Minacce continue, arresti arbitrari, cariche senza alcun motivo,
migliaia di persone ammassati in autobus e treni. Tutto questo grazie
alla rigidità di Trenitalia ed alla stupidità dei Questori (quello di
Napoli e quello di Roma), assolutamente incapaci di gestire un evento
sportivo di grandi dimensioni come quello di Roma – Napoli.

Appuntamento alle ore 8.00 stazione centrale, la partita è alle 15.oo,
la cosa non mi sorprende affatto: chi come me ha frequentato le curve
sa cos’è un gruppo, sa quanto e difficile organizzare una trasferta.
Roma non è come le altre, si sa che si deve fare qualche sacrificio in
più e anticipare se è possibile anche gli imprevisti di un esodo di
3600 napoletani verso la capitale.
Quando scendo di casa ho in
tasca solo il biglietto per il settore ospiti (stadio Olimpico ingresso
50/52) e qualche soldo per comprare il biglietto del treno, si perché
anche se Trenitalia continua ad aumentare le tariffe, troppo care per
le mie tasche di giovane precario, e di treni speciali non se ne fanno
più, questa volta è diverso.
I gruppi organizzati e i tifosi
napoletani si giocano la possibilità di poter vedere la loro squadra
anche in trasferta, il Viminale ha dato una possibilità e nessuno vuole
rimanere a casa la domenica davanti alle squallide telecronache di sky
o di mediaset premiun. Il treno sembra la soluzione migliore perché
garantisce la sicurezza di tutti, a Roma ci aspettano da tempo e
conoscendo i rapporti che ci sono tra le curve romane e la Questura non
ci fidiamo di arrivare in auto, troppo facile la possibilità di un
agguato isolato, la situazione diverrebbe incontrollabile .

_DATI FORNITI_.
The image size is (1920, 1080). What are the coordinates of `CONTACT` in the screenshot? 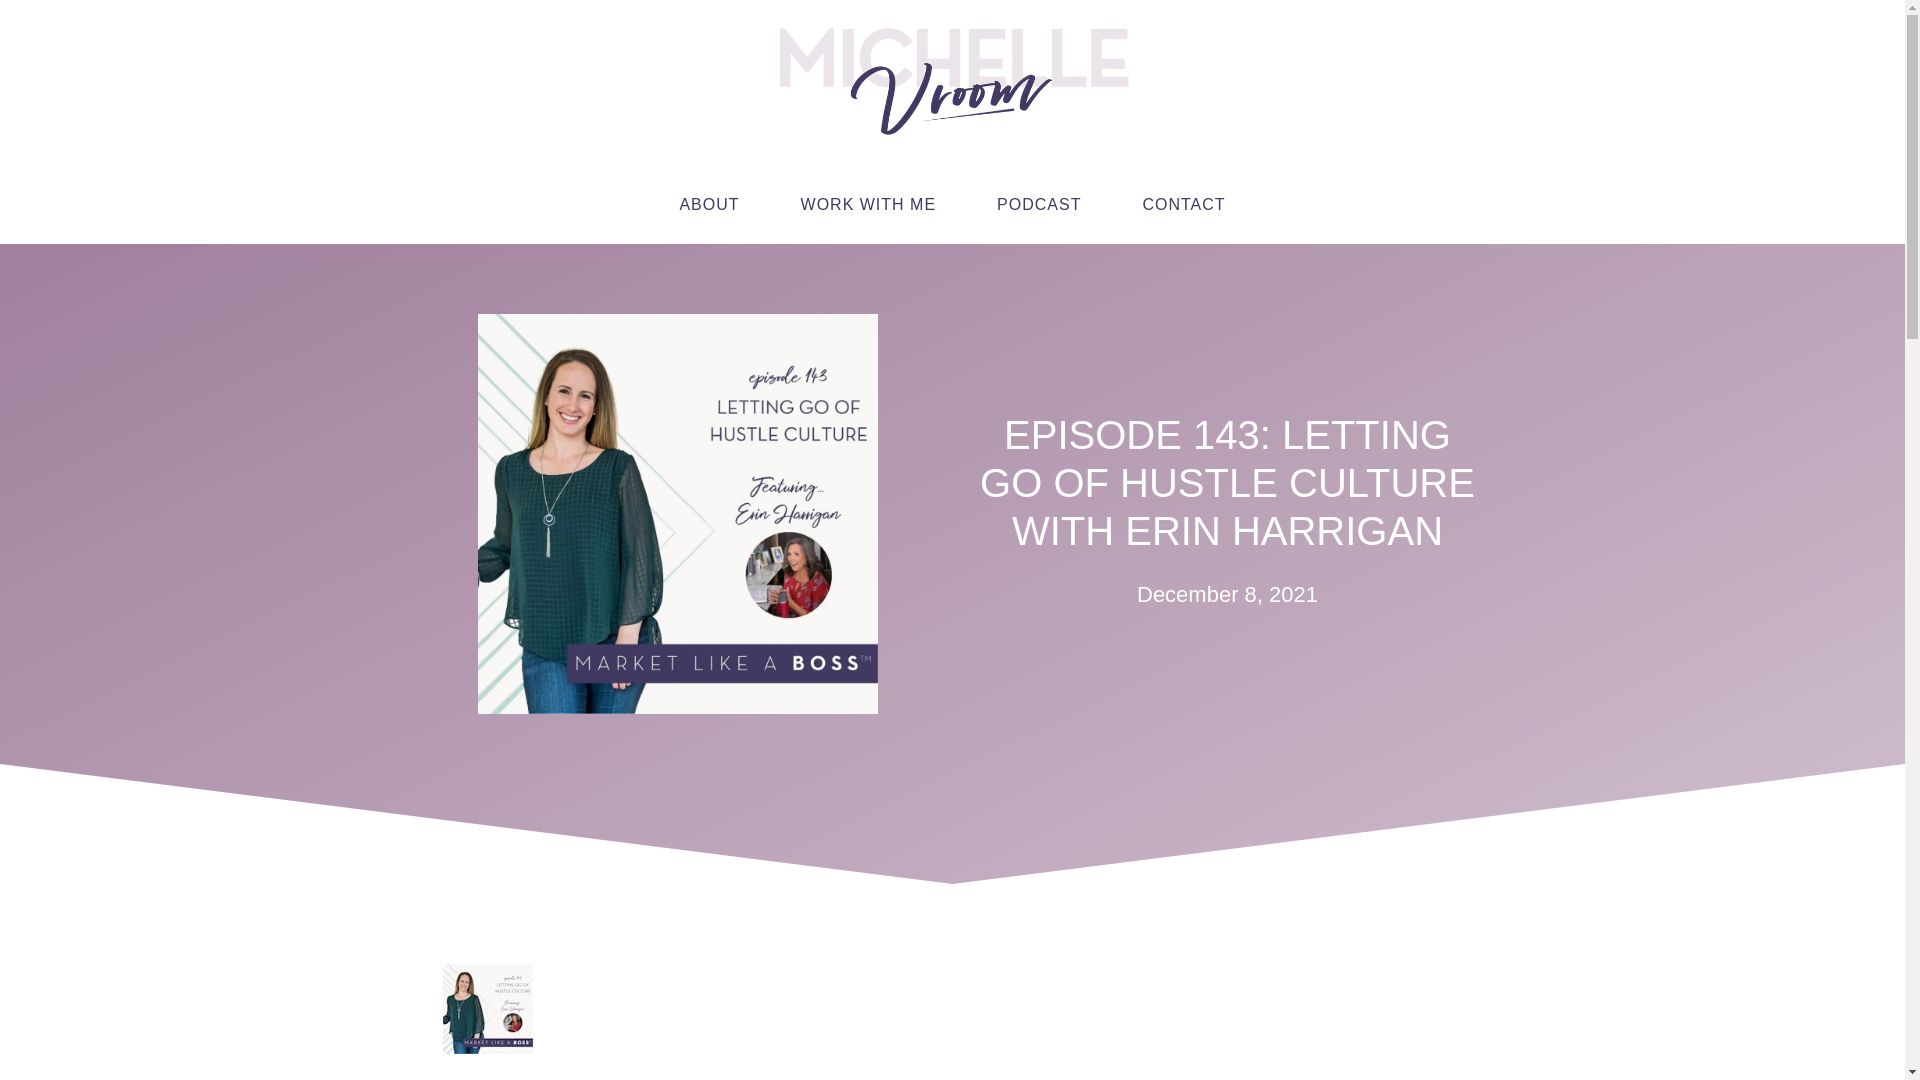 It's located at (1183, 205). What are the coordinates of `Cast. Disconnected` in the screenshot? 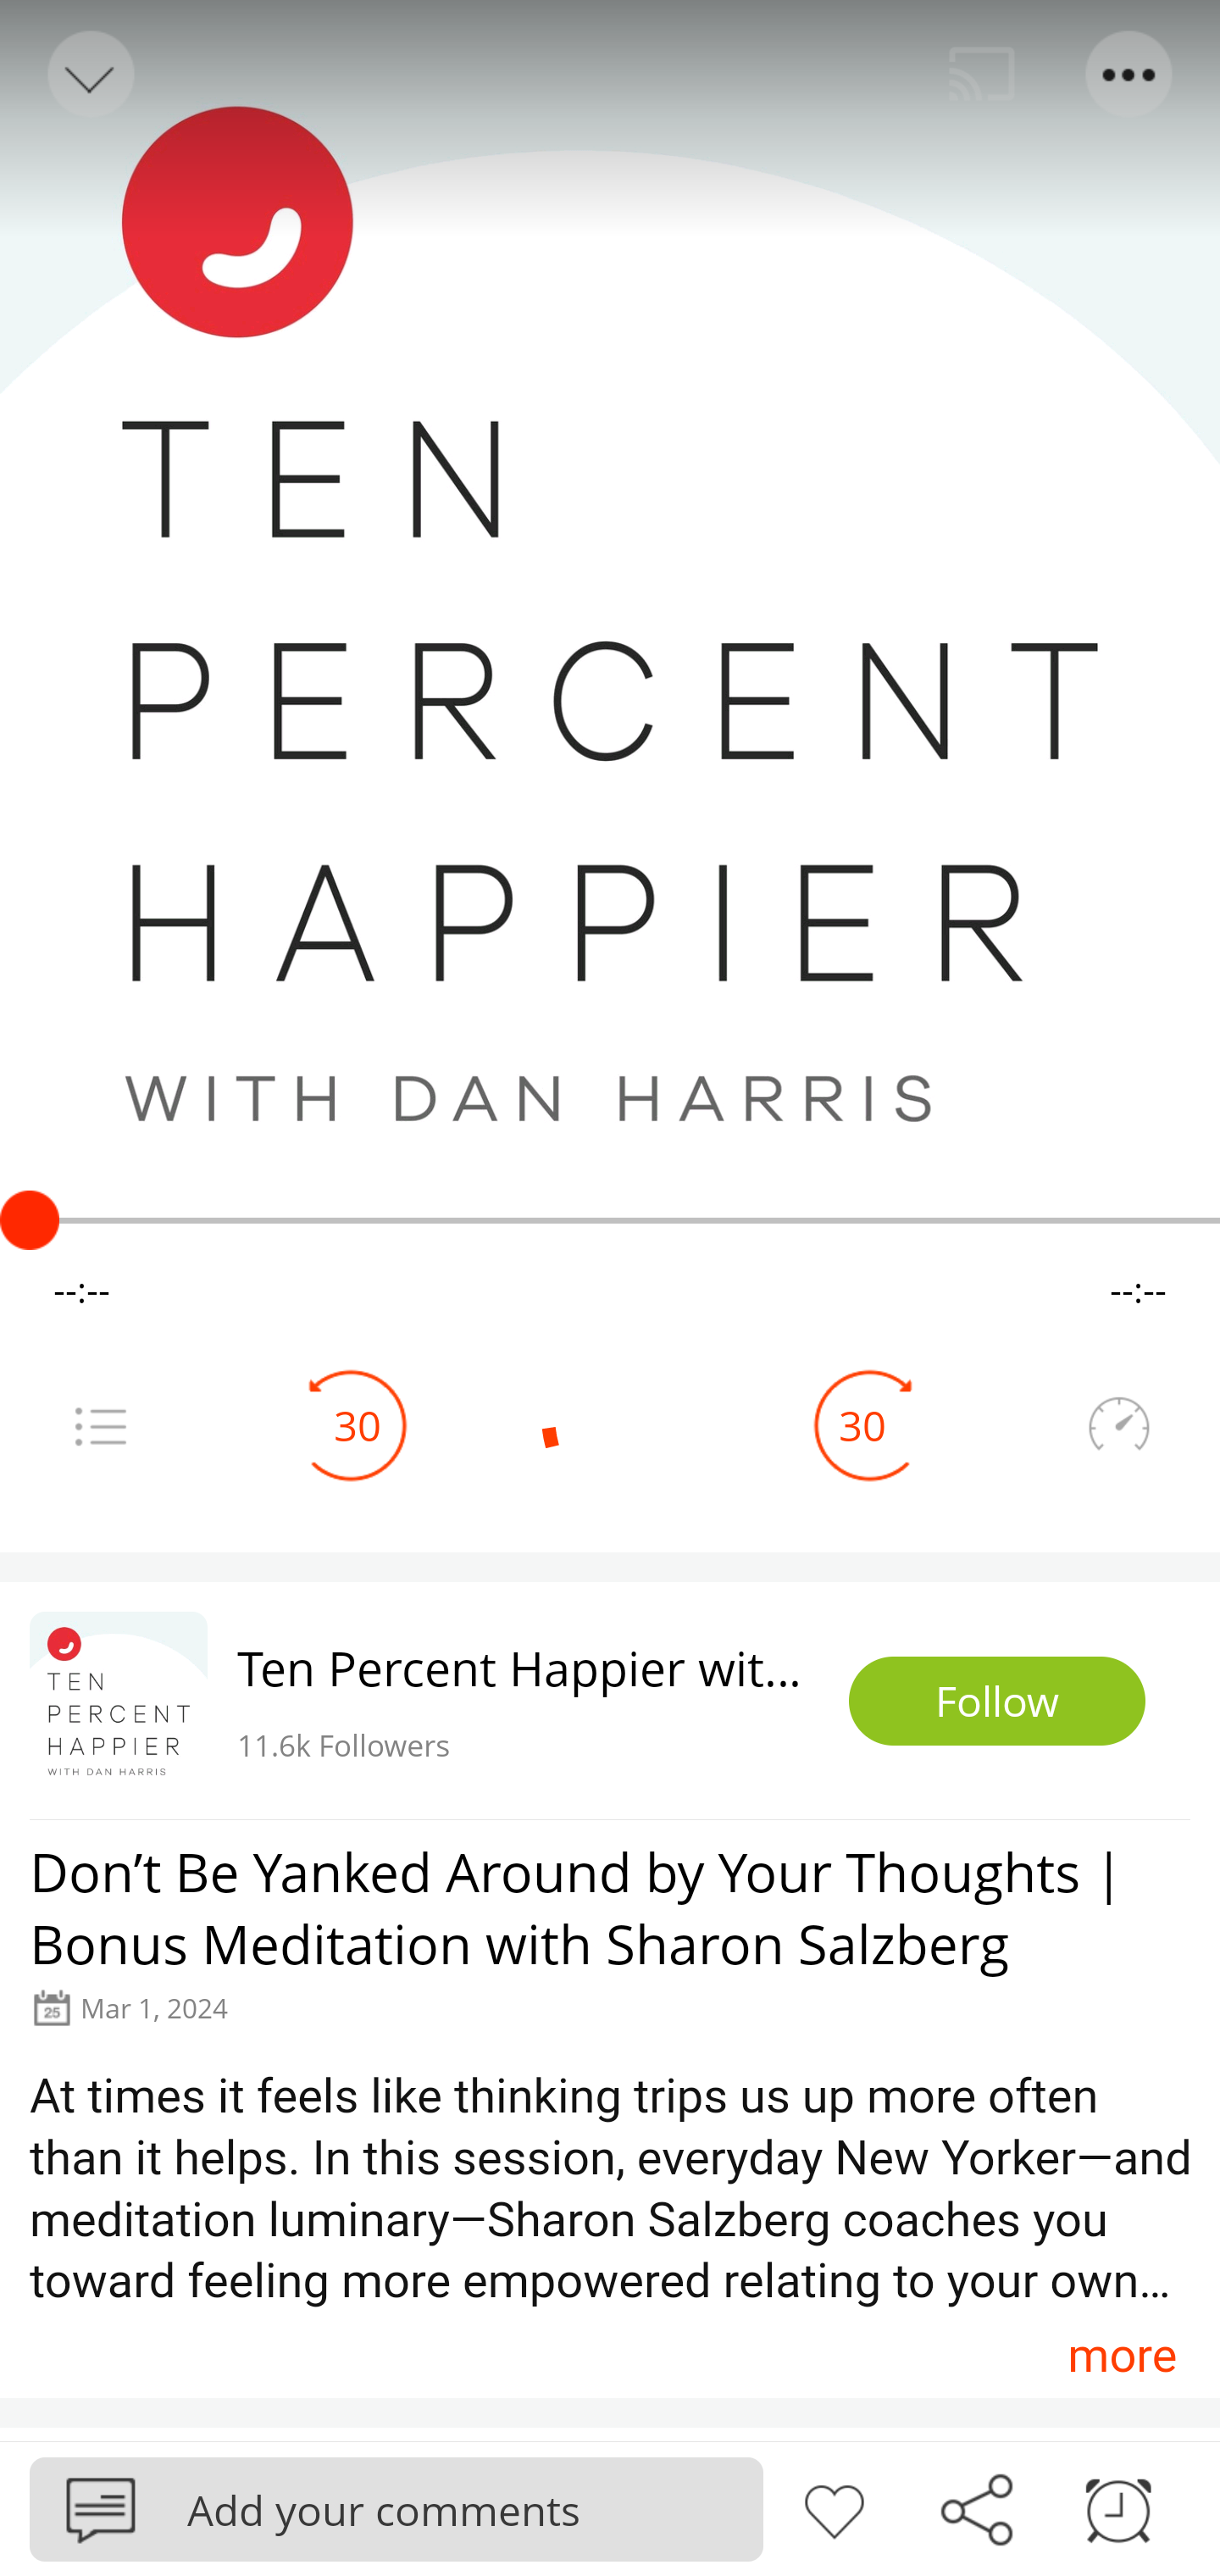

_CONSEGNA_. Continua il racconto della trasferta dei tifosi napoletani a Roma riprendendo subito dopo la frase che termina con «la situazione diverrebbe incontrollabile».

_RISPOSTA_.
Verso
le 9.00 ci dirigiamo tutti verso il binario da cui deve partire il
nostro treno, tutti biglietto alla mano, ma è una bolgia. Il cordone di
polizia ci stringe in una pressa, e il caldo fa il resto, quando un
ragazzo si sente male la pazienza sembra finire. E’ un’ora che siamo li
uno addosso all’altro aspettando di salire, la folla spinge e il
cordone di polizia si rompe. Saliamo sul treno che già è pieno di suo,
oggi c’è il rientro dalle vacanze, chiediamo scusa alle persone per il
disagio ma siamo persone normali anche noi e abbiamo diritto di
viaggiare, se qualcuno vende 3600 biglietti per un evento sportivo di
quella portata dovrebbe anche prevedere uno spostamento in massa?!
Invece tutto sembra tranne che di trovarsi in un paese civile, e mentre
i dipendenti di Trenitalia invitano le persone che non sono dirette
allo stadio a trovare un’altra soluzione noi ce ne stiamo per più di
due ore ammassati come bestie a più di 40 gradi nei vagoni senza poter
bere e senza aria.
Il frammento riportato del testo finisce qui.